==== PROVIDED DATA ====

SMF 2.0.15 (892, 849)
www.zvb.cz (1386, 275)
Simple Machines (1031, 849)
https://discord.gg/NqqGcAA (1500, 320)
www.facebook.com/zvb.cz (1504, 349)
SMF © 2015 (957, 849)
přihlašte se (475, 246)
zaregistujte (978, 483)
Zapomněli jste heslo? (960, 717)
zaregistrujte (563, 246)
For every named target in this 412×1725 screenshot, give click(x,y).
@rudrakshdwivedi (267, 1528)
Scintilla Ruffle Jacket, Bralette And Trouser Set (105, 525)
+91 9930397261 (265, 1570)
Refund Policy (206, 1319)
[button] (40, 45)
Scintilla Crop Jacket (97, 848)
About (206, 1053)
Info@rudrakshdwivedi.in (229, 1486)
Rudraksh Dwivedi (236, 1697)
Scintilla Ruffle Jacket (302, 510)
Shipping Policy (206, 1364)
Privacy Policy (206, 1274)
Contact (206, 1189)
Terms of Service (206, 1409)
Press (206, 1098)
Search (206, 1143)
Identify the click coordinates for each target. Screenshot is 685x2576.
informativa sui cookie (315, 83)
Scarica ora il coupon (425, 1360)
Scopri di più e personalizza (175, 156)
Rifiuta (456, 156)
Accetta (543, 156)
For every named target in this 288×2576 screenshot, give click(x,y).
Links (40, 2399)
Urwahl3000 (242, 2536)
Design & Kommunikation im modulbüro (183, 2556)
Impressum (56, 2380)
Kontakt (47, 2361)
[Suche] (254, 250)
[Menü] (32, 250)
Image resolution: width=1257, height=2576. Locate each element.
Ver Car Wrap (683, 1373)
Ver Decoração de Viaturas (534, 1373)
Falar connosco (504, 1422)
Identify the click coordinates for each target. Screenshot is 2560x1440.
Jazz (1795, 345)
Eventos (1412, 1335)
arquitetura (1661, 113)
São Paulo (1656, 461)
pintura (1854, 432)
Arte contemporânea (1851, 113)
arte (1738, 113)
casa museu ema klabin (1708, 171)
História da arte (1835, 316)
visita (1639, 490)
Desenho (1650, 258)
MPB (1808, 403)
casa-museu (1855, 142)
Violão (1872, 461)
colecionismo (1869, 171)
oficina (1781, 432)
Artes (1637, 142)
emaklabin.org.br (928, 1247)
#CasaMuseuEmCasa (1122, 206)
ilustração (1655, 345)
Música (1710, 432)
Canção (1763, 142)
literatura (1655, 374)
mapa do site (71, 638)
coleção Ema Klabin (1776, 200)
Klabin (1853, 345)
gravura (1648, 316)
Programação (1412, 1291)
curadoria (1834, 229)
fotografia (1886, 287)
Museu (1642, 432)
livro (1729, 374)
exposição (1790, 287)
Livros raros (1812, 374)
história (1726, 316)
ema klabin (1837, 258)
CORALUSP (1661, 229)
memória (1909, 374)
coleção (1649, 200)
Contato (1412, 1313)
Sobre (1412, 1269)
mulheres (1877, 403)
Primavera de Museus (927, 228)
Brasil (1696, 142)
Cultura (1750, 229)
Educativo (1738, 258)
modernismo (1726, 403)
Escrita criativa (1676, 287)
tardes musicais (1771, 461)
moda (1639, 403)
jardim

====

ACTION ITEM: What do the lines of the material read, from the first through the line with "zaregistrujte (563, 246)"? Transcribe them exactly and stop there.

YOUR SOLUTION:
SMF 2.0.15 (892, 849)
www.zvb.cz (1386, 275)
Simple Machines (1031, 849)
https://discord.gg/NqqGcAA (1500, 320)
www.facebook.com/zvb.cz (1504, 349)
SMF © 2015 (957, 849)
přihlašte se (475, 246)
zaregistujte (978, 483)
Zapomněli jste heslo? (960, 717)
zaregistrujte (563, 246)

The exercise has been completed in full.